在关于线粒体靶向载药体系的节选文本中，该项目以哪两项内容为切入点？

节选文本 ::
+ + +

肿瘤耐药是成功治愈癌症的主要障碍之一, 将抗肿瘤药物靶向传输至维持细胞存活的能量工厂-线粒体的策略，被视为是未来克服肿瘤耐药一个重大的突破口。本项目以先前的研究成果“具有靶向功能的平阳霉素单糖分子”和线粒体靶向多肽序列（MTS）为切入点，通过将平阳霉素单糖分子键合到修饰了MTS的DOX上，构建MM-MTS-DOX键合物的双重靶向载药体系。该载药体系既靶向细胞表面又靶向线粒体. 该体系通过首先将DOX靶向人乳腺癌细胞表面，通过配体介导的内吞运输Dox至细胞内，继而利用线粒体靶向多肽靶向阿霉素于线粒体中，从而改变Dox的作用靶点，且通过靶向线粒体调控耐药相关基因表达，增强DOX诱导耐药癌细胞凋亡作用，阻滞细胞周期来克服肿瘤细胞的耐药。通过进一步开展体外实验，该项目旨在证实该该体系能将DOX传输至细胞内并靶向线粒体，从而克服耐药。该项目的成功实施必将为临床上肿瘤的耐药难题提供新的解决思路

Caused by many different mechanisms, Multiple drug resistance (MDR) is a major challenge for cancer chemotherapy . Targeted delivery of anticancer drugs to mitochondria, the energy factory to sustain the cell viability, has been considered as a great promising strategy to prevent or inhibit the MDR effect of cancer cells. In our previous reports, we have demonstrated that certain monosaccharide molecule（MM）could recognize cancer cells and mitochondria could be targeted by specific polypeptide sequence. Based on the above hypothesis, a MM-MTS-DOX（MTS，mitochondria targeted signal) multifunctional drug delivery can actively target cancer cell membrane and mitochondria. This system is able to targeted deliver DOX to human breast cancer cells, cure cancer cells and decrease the cytotoxicity and side effects of DOX. Therefore, this project will bind MM ligand to DOX functionalized with MTS to fabricate MM-MTS-DOX targeted drug delivery system. In vitro experiments will be performed to test and verify the capability of this targeted drug delivery system for delivering DOX to the mitochondria of cancer cells. With this system, we desire to regulate the expression of related genes by targeting mitochondria and enhance killing capacity of DOX for drug-resistant cancer cells and inhibit cell cycle. Thus the targeted delivery system will increase therapeutic efficacy and overcome MDR. Furthermore, this novel drug delivery system targeting mitochondria will provide new insights for targeted cancer therapy.

+ + +

数据部分 ::
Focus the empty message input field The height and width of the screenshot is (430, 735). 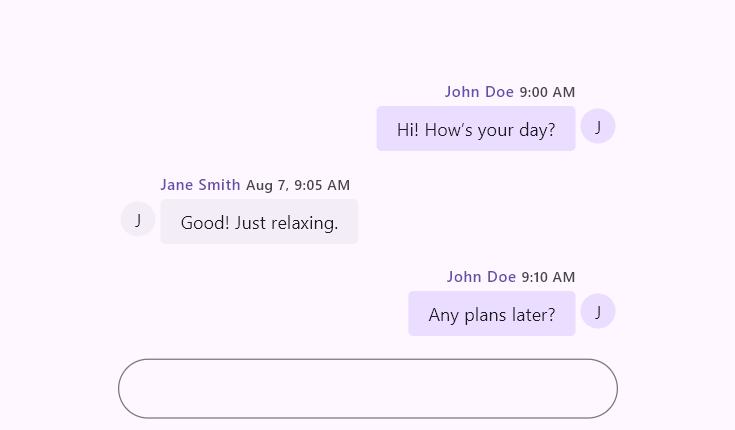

+ + +

任务答案 :: 以“具有靶向功能的平阳霉素单糖分子”和线粒体靶向多肽序列（MTS）为切入点。